___ ENTRIES SHOWN
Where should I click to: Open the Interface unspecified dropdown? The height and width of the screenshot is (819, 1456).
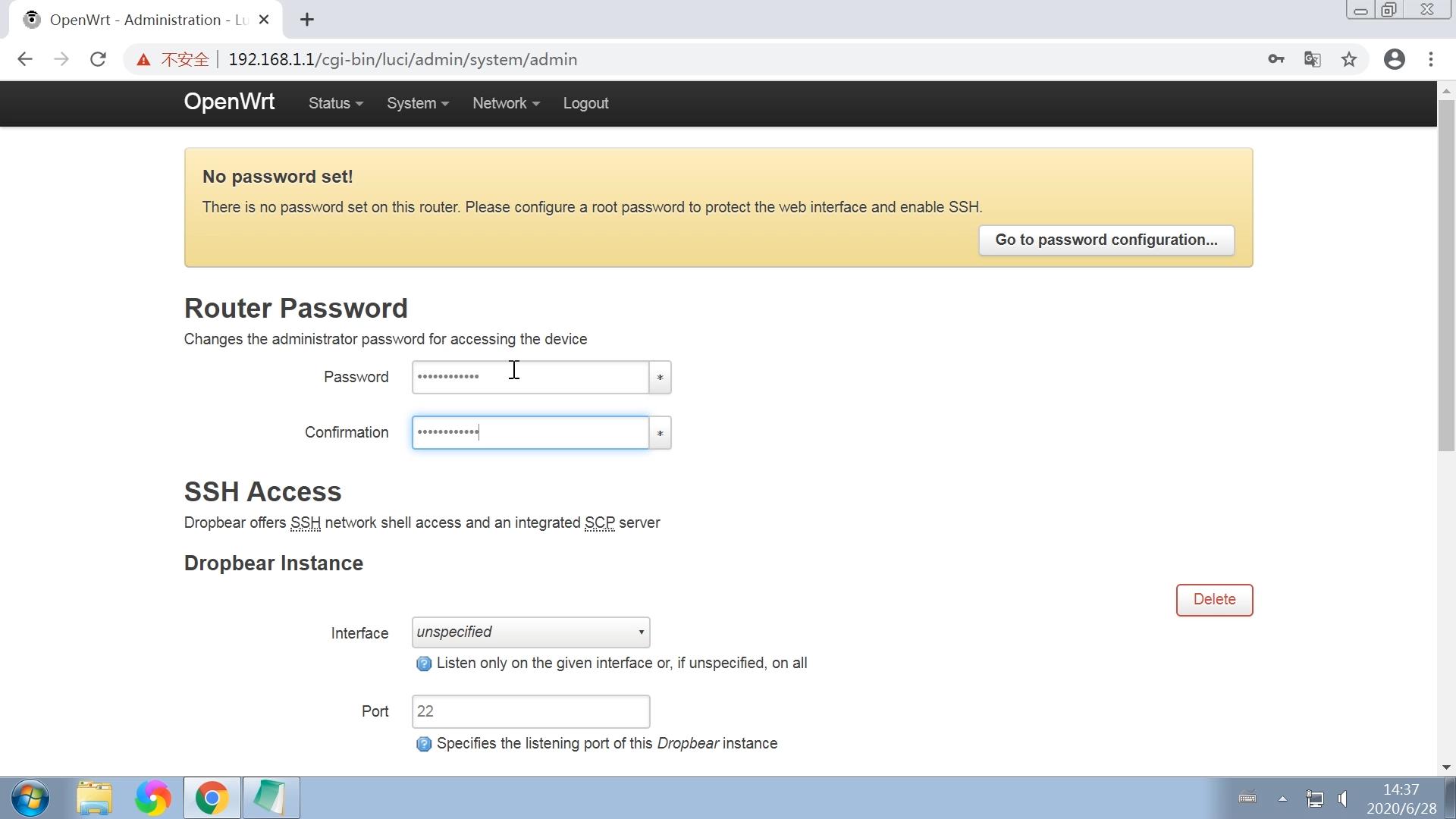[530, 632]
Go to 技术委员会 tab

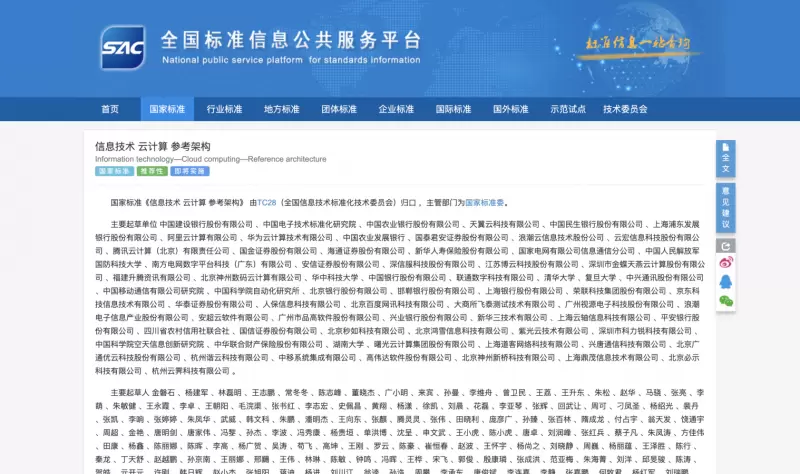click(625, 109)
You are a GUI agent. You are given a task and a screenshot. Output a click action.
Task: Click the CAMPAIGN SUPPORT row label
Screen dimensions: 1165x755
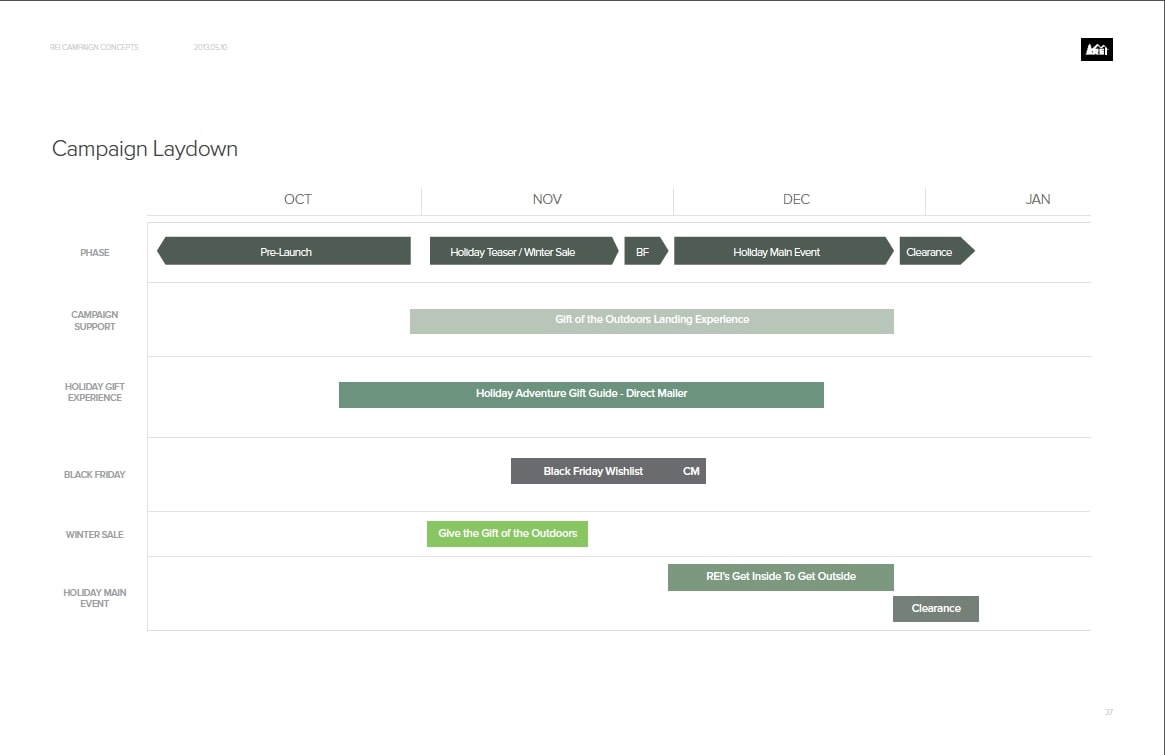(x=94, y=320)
______
## GIVEN REQUEST
Copy the records word for word, beginning at their very start and going on through the line that contains "click(625, 109)". Leave the pictures out of your copy.

## RESPONSE TO THE EXERCISE
Where should I click to: Open the Interface unspecified dropdown? The height and width of the screenshot is (819, 1456).
[530, 632]
Go to 技术委员会 tab

click(625, 109)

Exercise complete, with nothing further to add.